SMRs and AMRs

Saturday, January 26, 2008

The Fifth Columnist

How Bill Kristol landed that 'Times' gig.

Gabriel Sherman
The New Republic

This fall, New York Times publisher Arthur Sulzberger Jr. launched a search for a new conservative columnist. It had been nearly three years since William Safire had retired from his weekly column in 2005, and Sulzberger's initial replacement, libertarian John Tierney, lasted just 20 months before abandoning his column. David Brooks remained as the lone conservative voice on the page, and, say people familiar with the younger Sulzberger's thinking, he wanted to hire a lightning-rod conservative, much like his father, Arthur "Punch" Sulzberger, had done in appointing Safire in 1973.

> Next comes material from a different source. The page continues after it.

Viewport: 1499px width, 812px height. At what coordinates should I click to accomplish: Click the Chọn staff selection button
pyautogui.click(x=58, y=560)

So, last fall, Sulzberger and Times editorial-page editor Andrew Rosenthal prepared a list of some 25 conservative writers. According to a person with knowledge of the search, the names included Washington Post columnist Charles Krauthammer, The Atlantic's Ross Douthat, senior fellow at the Council on Foreign Relations Max Boot and three Weekly Standard staffers: senior editor Christopher Caldwell, associate editor Matthew Continetti, and the magazine's editor and founder, Bill Kristol. On December 30, Sulzberger selected Kristol, who gave up his column at Time magazine for the Times appointment.

Immediately, the announcement triggered fulminations from bloggers and pundits. At the Times, Kristol's appointment rankled reporters and editors, who interpreted the move as the latest in a series of tone-deaf decisions by Sulzberger, including his $100-million investment in the Discovery Times TV channel and his crusade to free Judith Miller during the Valerie Plame leak investigation. Times staffers feel Kristol is an unimaginative writer with a rancorous history of attacking the paper. Sulzberger sought to make a splash in hiring Kristol, but, like many of his management decisions, it has backfired.

Kristol's debut column on January 7, a breezy dissection of Mike Huckabee's candidacy, was roundly panned in the journalism community. (The Atlantic's James Fallows remarked on Kristol's "breathtaking banality.") Among other problems, Kristol misattributed a quote from Michael Medved to Michelle Malkin-proof, some said, that his other responsibilities would result in his "mailing in" his Times copy. "He doesn't know what it's like to write for The New York Times," one staffer said. "So, welcome to the NFL."